Task goal: Would you reproduce exactly the lines below from the one holding "Image resolution: width=1232" through the one holding "blue parameter icon", inclusive, and no others?

Given data:
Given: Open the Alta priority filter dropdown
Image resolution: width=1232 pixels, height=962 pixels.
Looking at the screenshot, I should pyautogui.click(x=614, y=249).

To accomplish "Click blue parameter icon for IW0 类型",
* * *
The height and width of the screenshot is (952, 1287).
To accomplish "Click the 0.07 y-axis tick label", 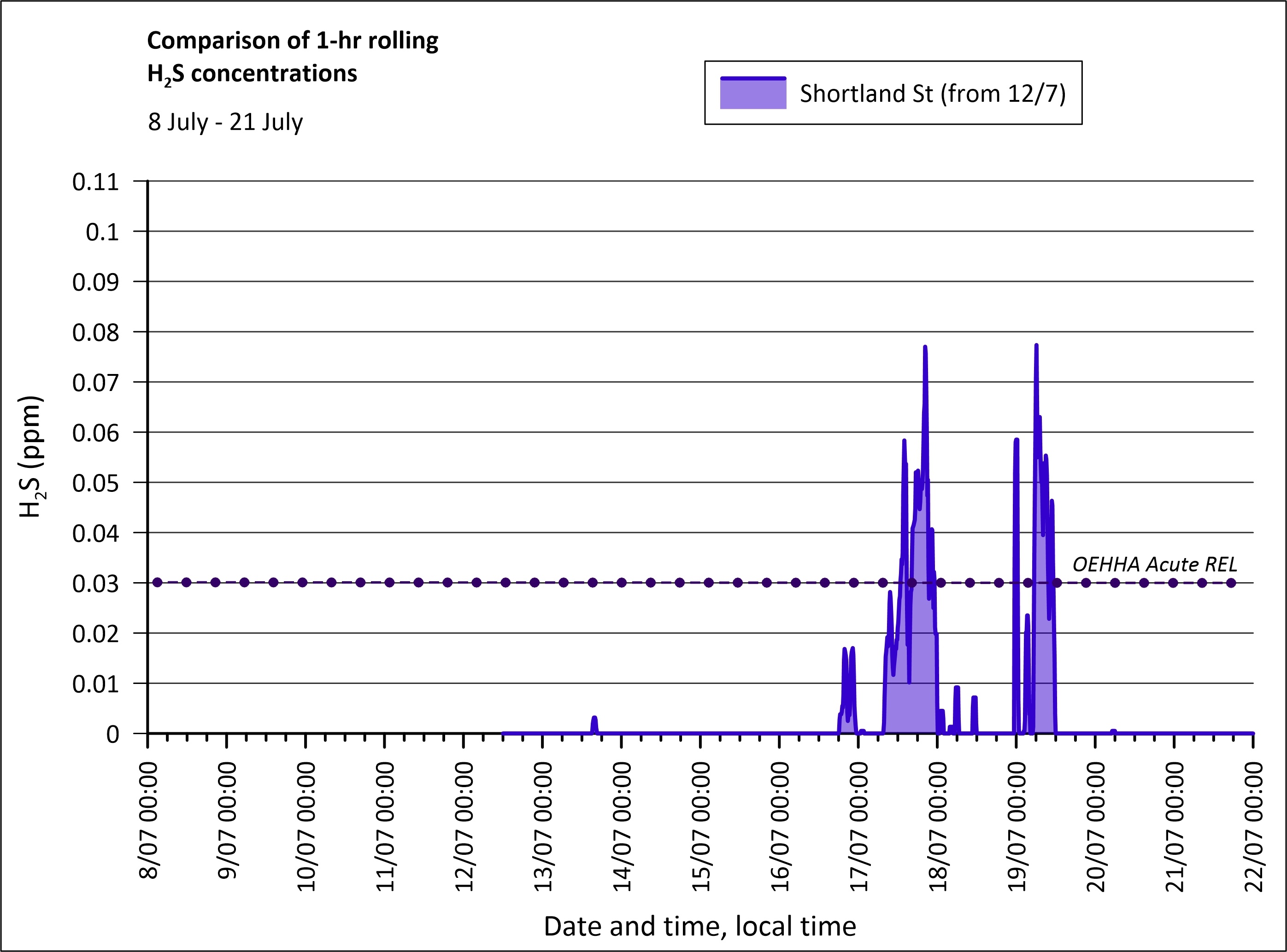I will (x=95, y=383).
...
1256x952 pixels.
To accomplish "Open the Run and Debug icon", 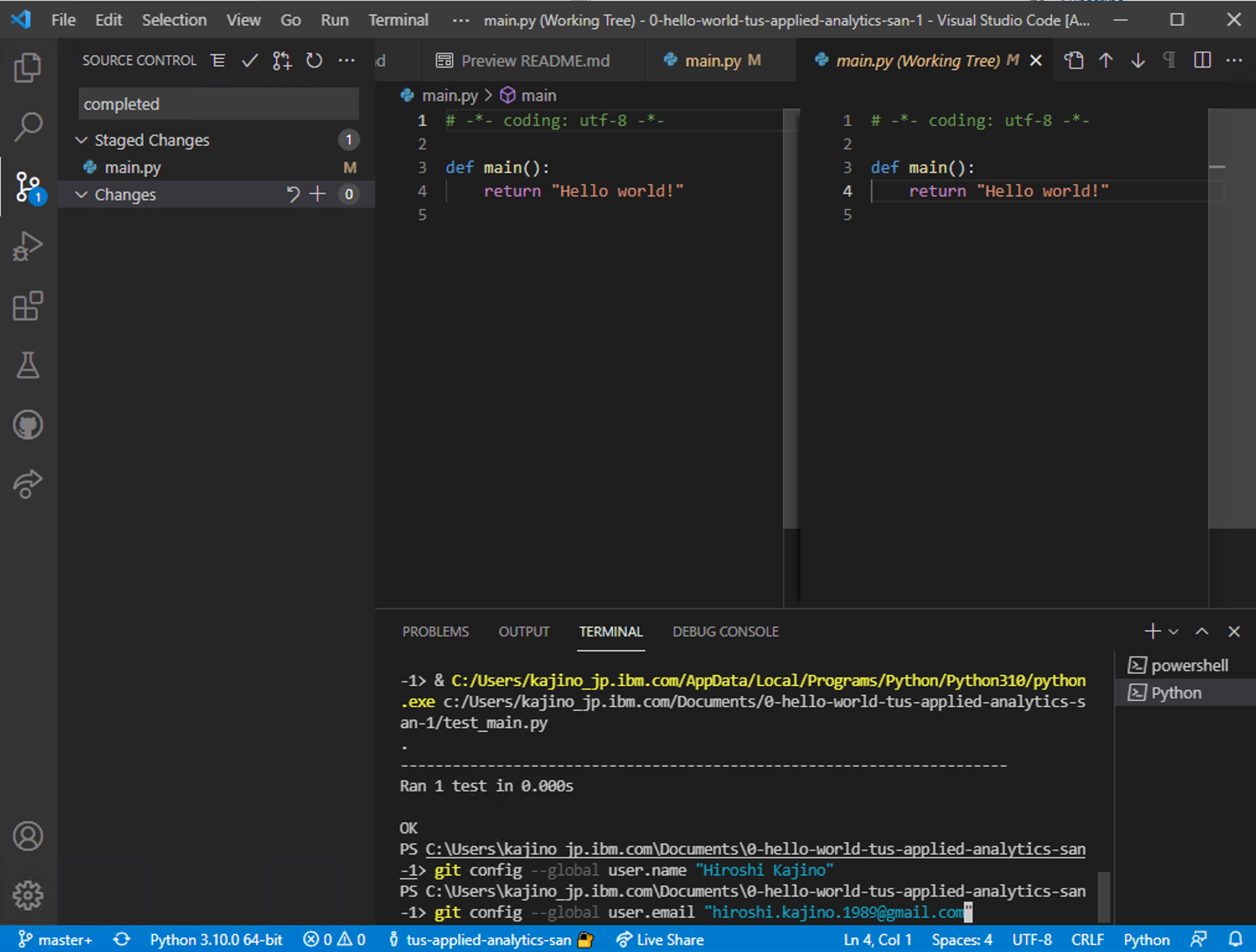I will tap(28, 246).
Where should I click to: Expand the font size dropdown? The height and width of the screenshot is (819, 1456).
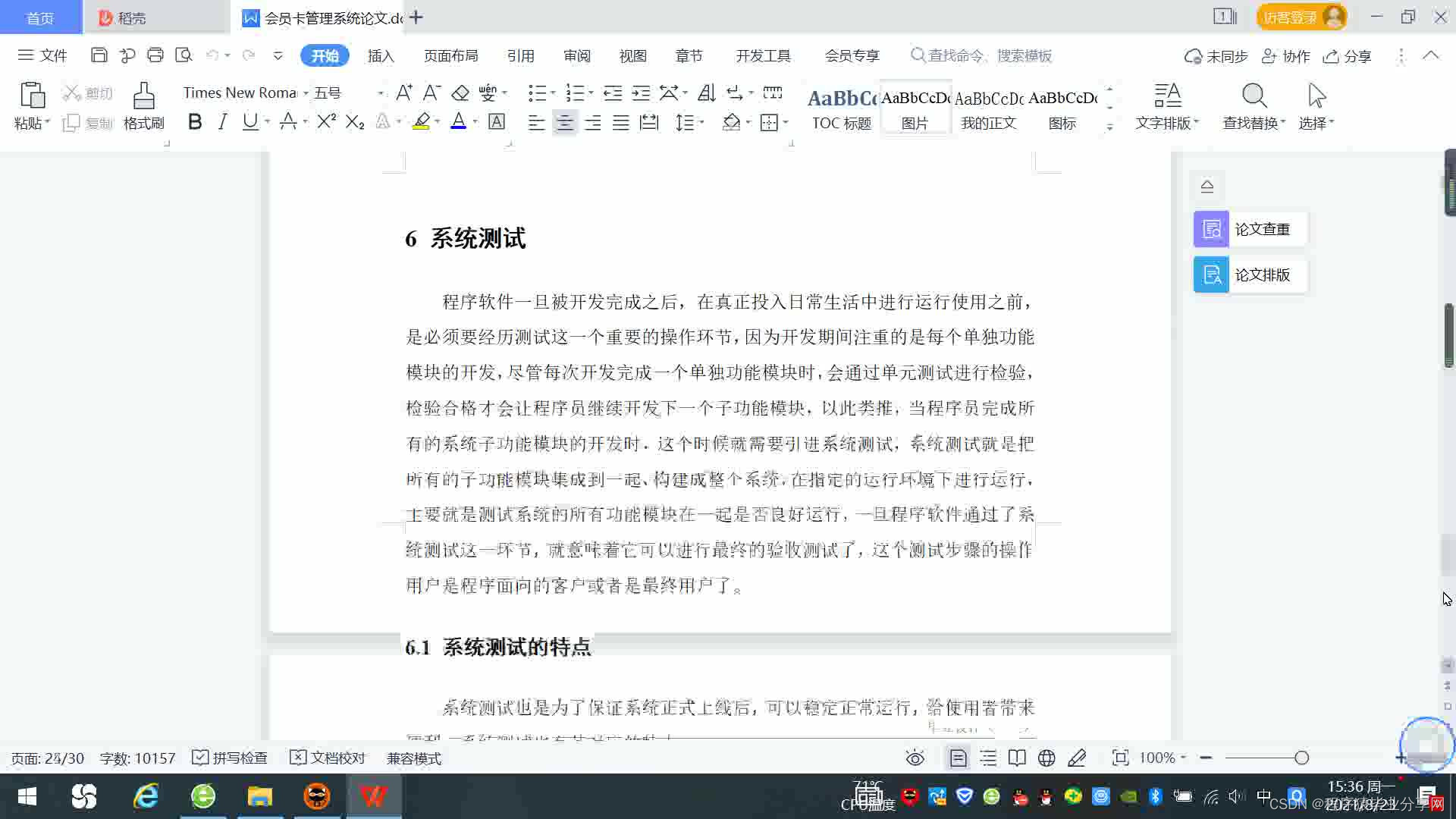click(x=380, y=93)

Solution to this exercise:
Image resolution: width=1232 pixels, height=962 pixels.
Looking at the screenshot, I should pyautogui.click(x=614, y=249).

To accomplish "Click blue parameter icon for IW0 类型",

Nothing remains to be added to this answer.